The ease and effectiveness of decontamination of surfaces exposed to chemical warfare agents (CWA) are crucial to the protection of the public and military personnel. Recent developments in woven cloths subjected to carbonization and activation processes (activated carbon fabric, ACF) is creating interest in the use of these materials as absorbents for CWA decontamination. Further, wetted ACF's have been demonstrated to function better than the adsorbents that are currently used.

This research focused on the effect of pore size distribution on the ability of an ACF to adsorb half-mustard, 2-chloroethyl ethyl sulfide (CEES), a CWA simulant.

Various ACF's were characterized using nitrogen adsorption at 77K over a wide range of relative pressures (P/Psat N2 from 1x10-6 to 0.995). The mesopore pore size distribution was determined using an algorithm based upon the Kelvin Equation, assuming an open ended cylindrical pore model (BJH method). Scanning electron microscopy (SEM) and X-ray diffraction (XRD) were also utilized to illustrate the material topography and crystallinity. One typical example had a surface area of 1050 m2/g, a total pore volume of 0.87 cm3/g, and a mean pore radius of 2.9 nm.

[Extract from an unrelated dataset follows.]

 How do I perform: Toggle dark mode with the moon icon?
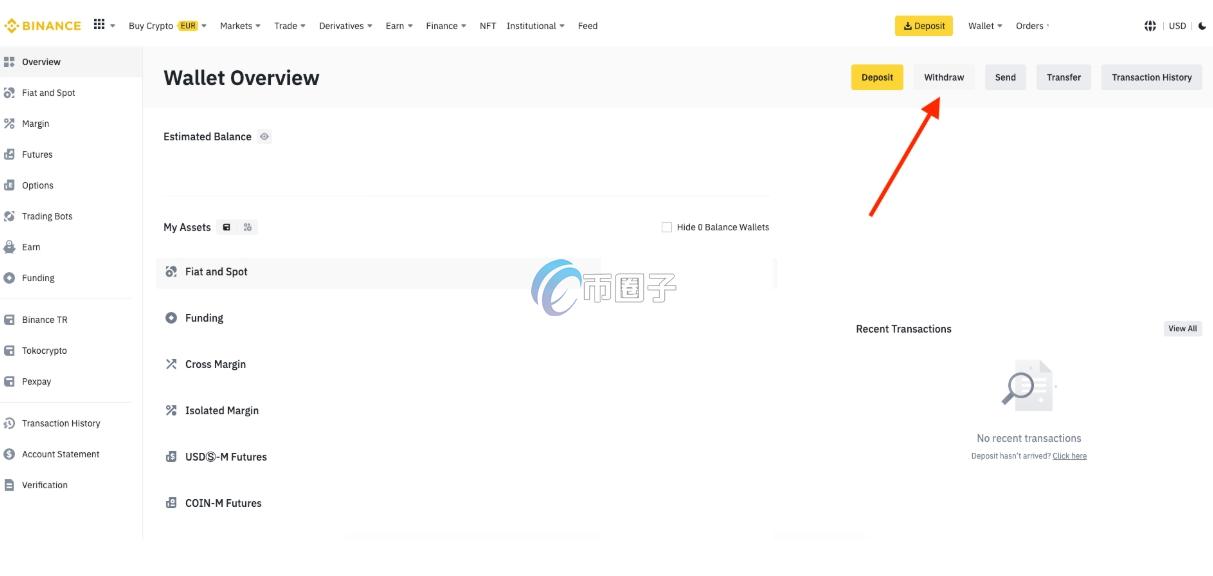[1202, 26]
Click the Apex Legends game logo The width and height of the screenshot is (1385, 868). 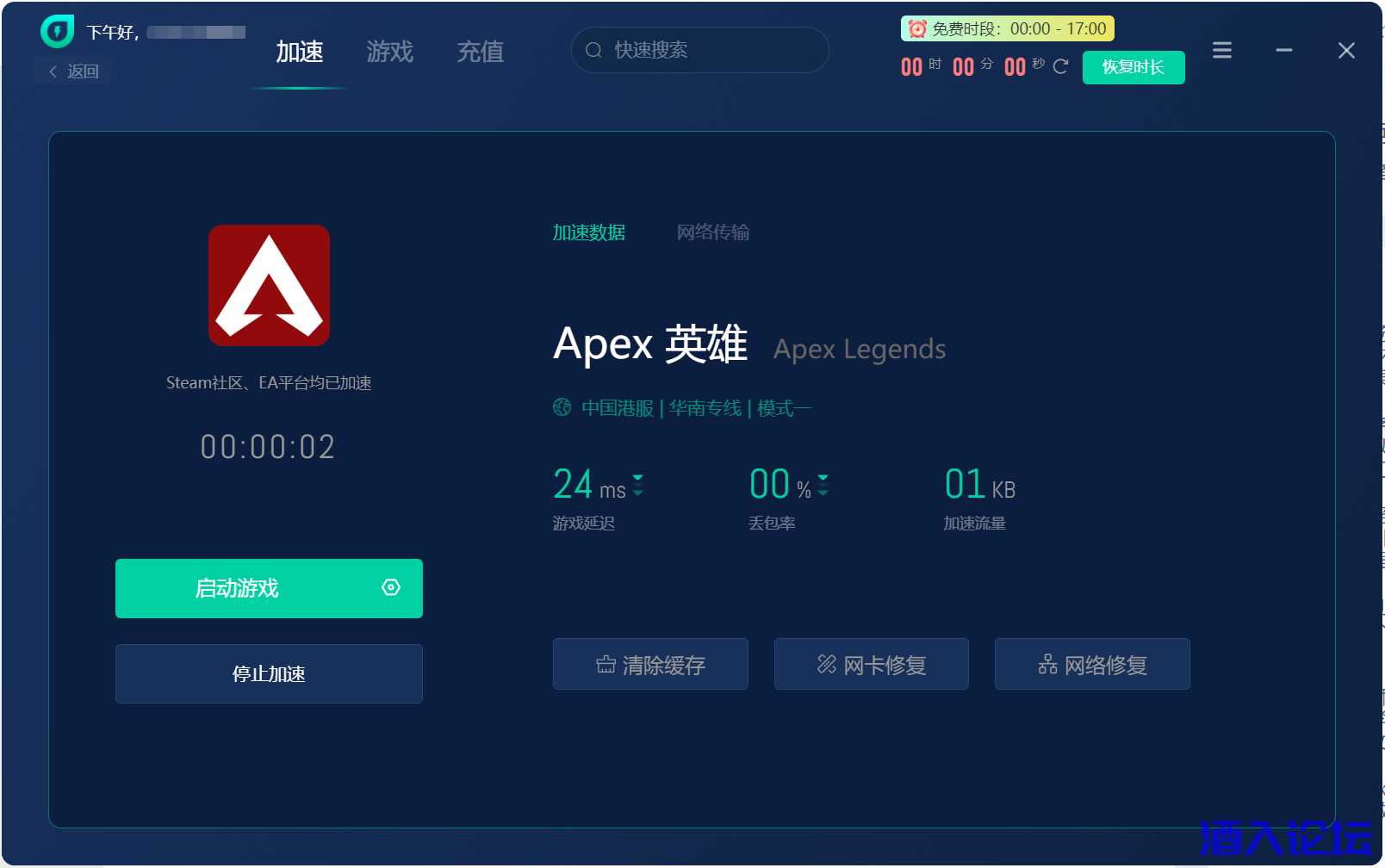tap(269, 286)
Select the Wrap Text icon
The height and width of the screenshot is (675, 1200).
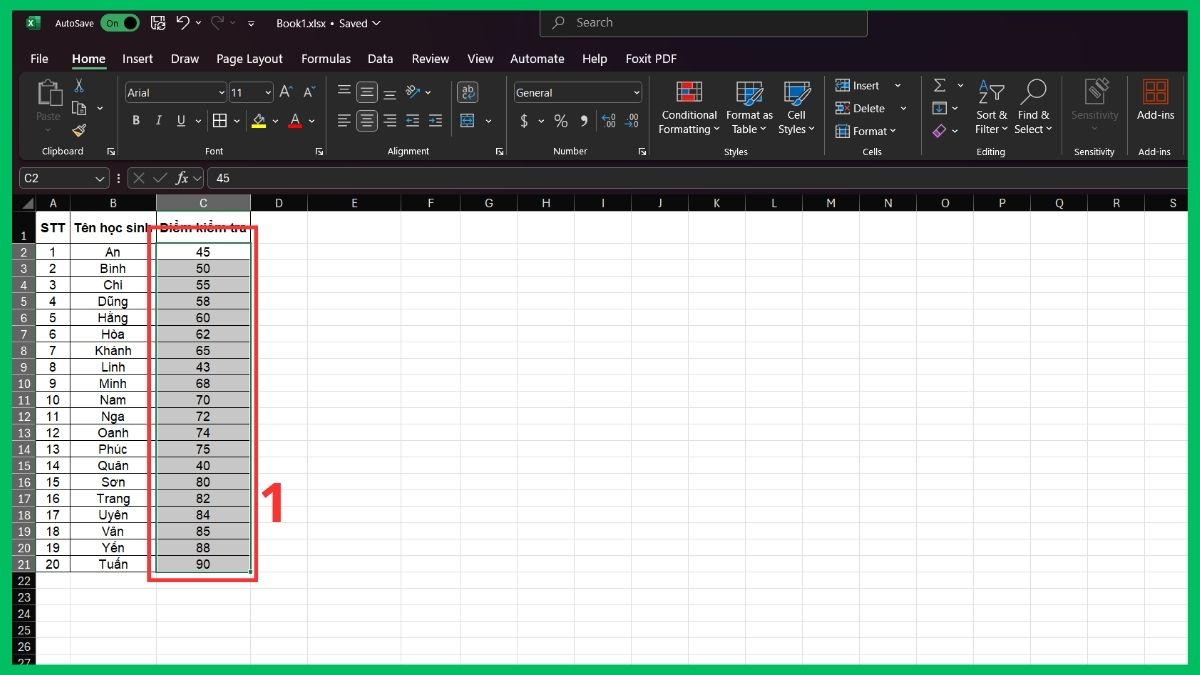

The ability of the ACF's to adsorb CEES from solution in a carrier liquid (methyl nonafluoroisobutyl ether or ethyl nonafluoroisobutyl ether) was then examined. The carrier liquid facilitates the effective transfer of the contaminant from the surface to be cleaned to the matrix of the wipe. ACF's of ranging pore diameters and surface areas were analyzed and a correlation between the pore structure of an ACF and its ability to remove a CWA simulant from solution in a carrier liquid has been found.